10 Tips for Taking Your Dog on Holiday
Dogs are much-loved members of the family and there’s usually no reason to leave them behind when holidaying in the UK, especially if you’re staying in self-catering accommodation with lots of space, both inside and out. We’ve put our heads together to bring you our top advice for those travelling with dogs.
- Plan ahead. Before you book a property, check that it is genuinely pet-friendly (online reviews can be a good start) and also that it doesn’t have any restrictions regarding the size and breed of dog accepted. Ensure also that the property is suited to your dog’s own particular needs, and ask about any rules to do with dogs within properties – such as rooms that they shouldn’t go in.
- Choose a dog-friendly location – not just in terms of beaches to play on and/or walks to take, but one with plenty of restaurants, cafés and pubs that welcome dogs.
- Get your dog micro-chipped at the vet if you haven’t already done so. At the same time, think about getting them a general health check-up and in particular making sure they are up to date with their flea treatment.
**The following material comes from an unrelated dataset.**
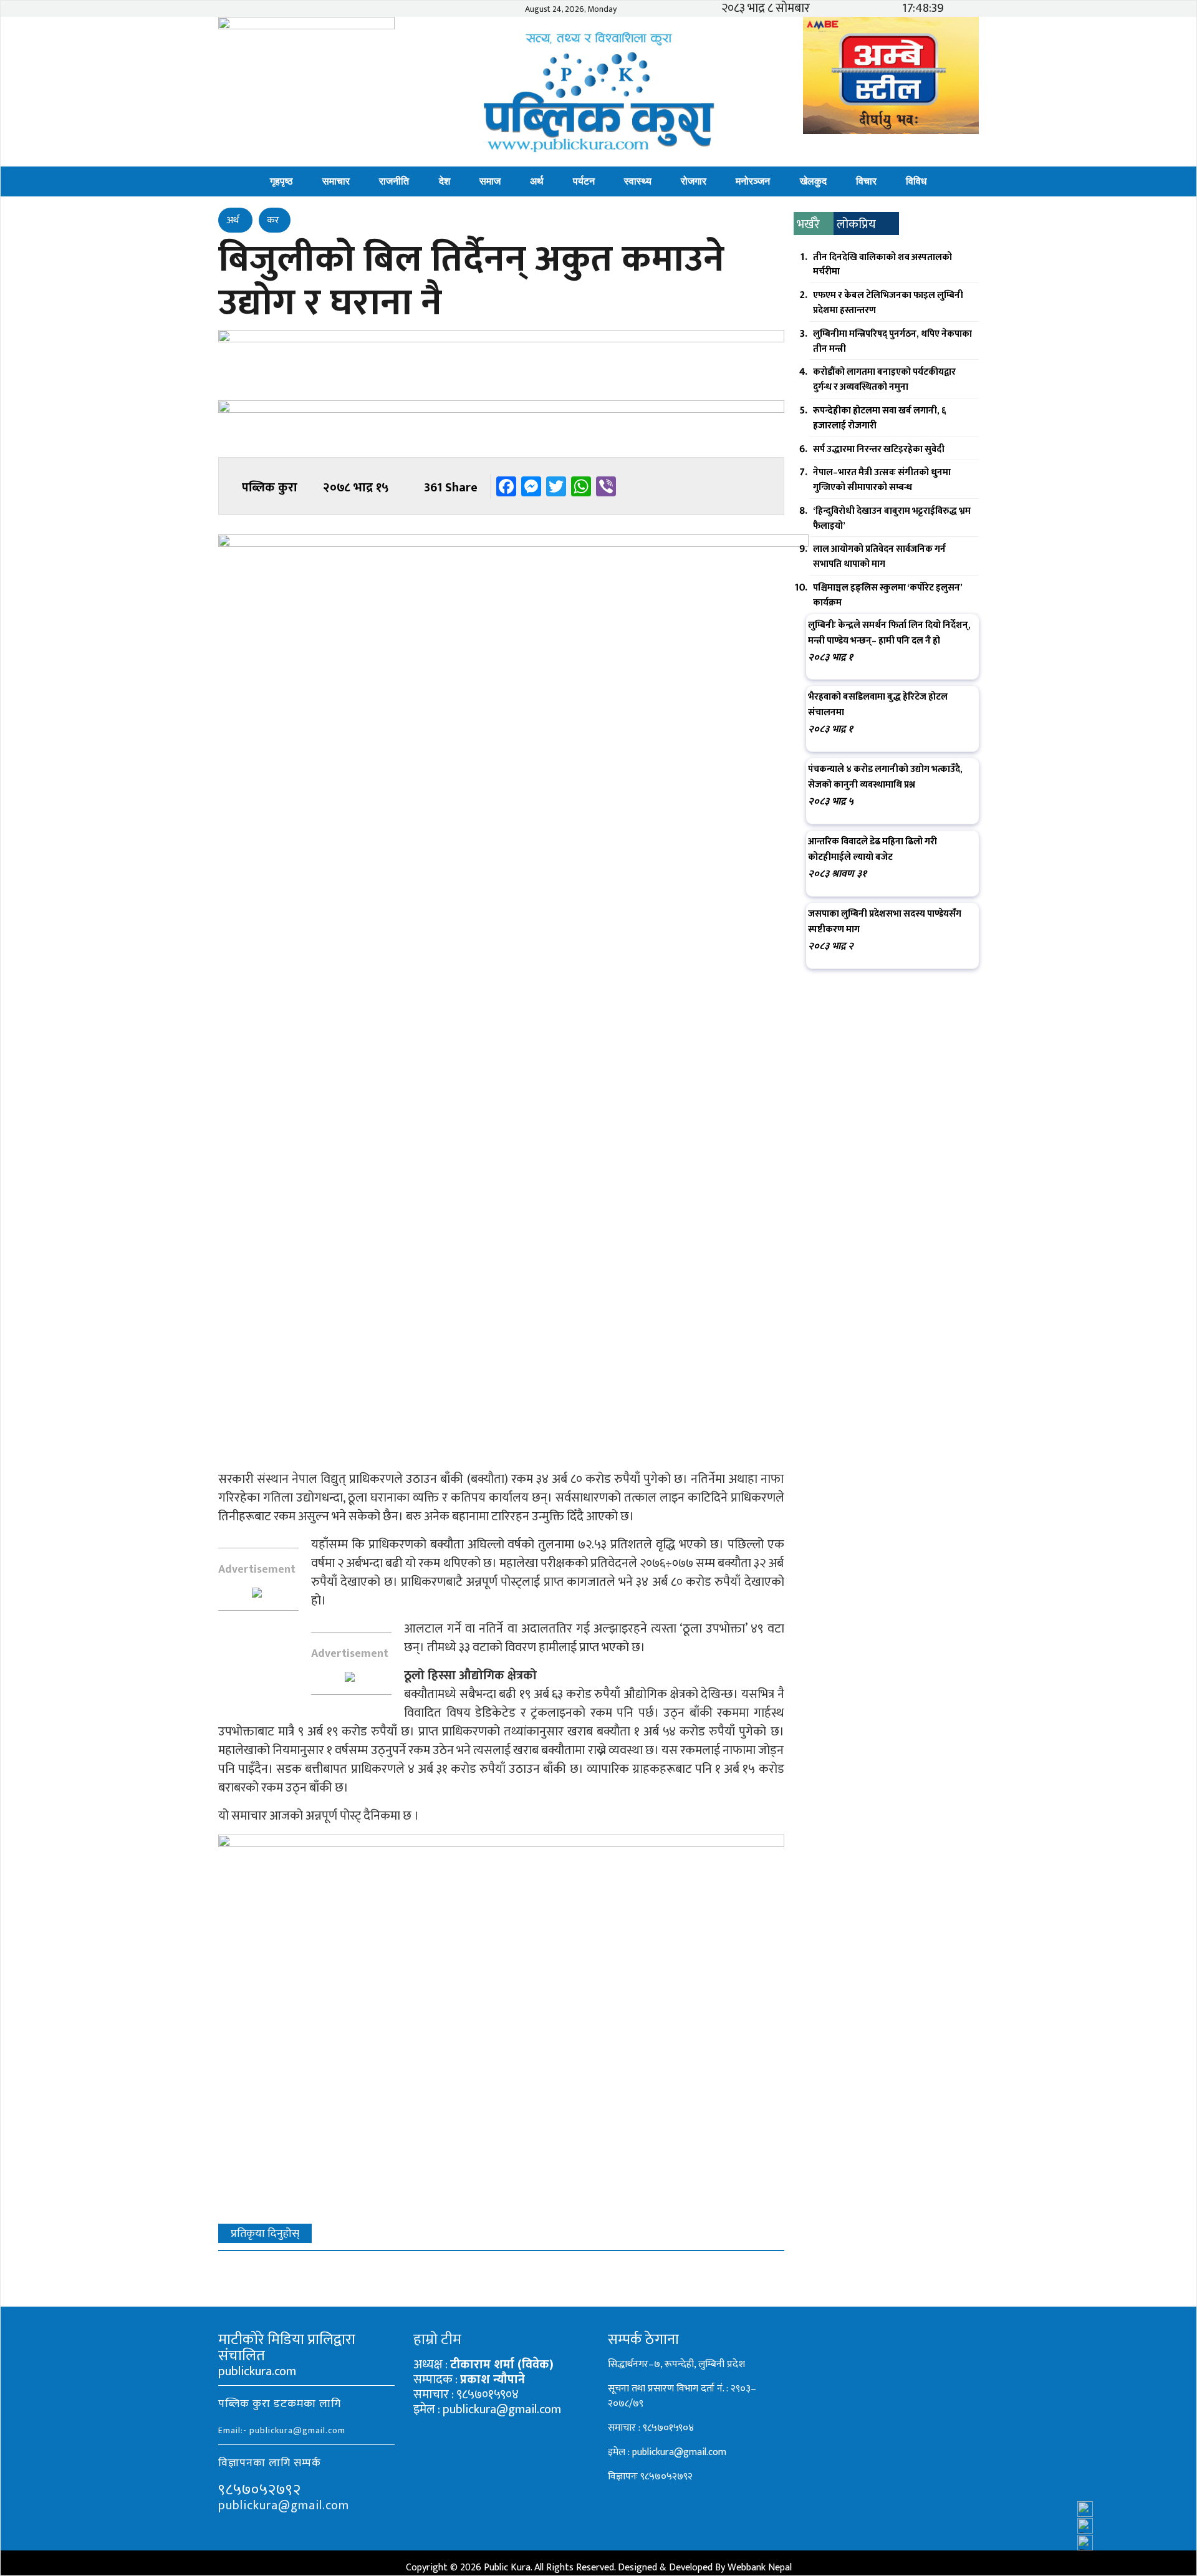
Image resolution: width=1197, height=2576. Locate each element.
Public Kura (507, 2567)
- Make a packing list of your dog’s essential items, which will include some or all of following: enough of their normal food to last the trip (in case their usual brand is not available locally), food and water bowls, their lead, collar and ID tag, their bed or usual blankets, old towels, dog shampoo, dog-waste bags, treats, favourite toys and any medication that your dog is on.
- If you’re driving far, make sure that your dog gets used to travelling by car, starting with shorter journeys and gradually building up to longer ones. Either crating them or harnessing them is essential for their and your safety. Try to stop every two hours so they can stretch their legs and relieve themselves if necessary.
- When you arrive at your holiday destination, take your dog on a long walk to get used to their unfamiliar surroundings. This will also have the benefit of tiring them out and relaxing them after they’ve been sitting still in the car for a while.
- Don’t leave your dog alone for too long at your new destination, in case this confuses and unsettles them.
- Try to keep to the dog’s home routine when it comes to meal, walk and sleep times.
- Take care when walking in areas you and the dog don’t know well, and/or where there are hazards such as busy roads, cliffs or other animals. Keep them on the lead if you’re at all uncertain.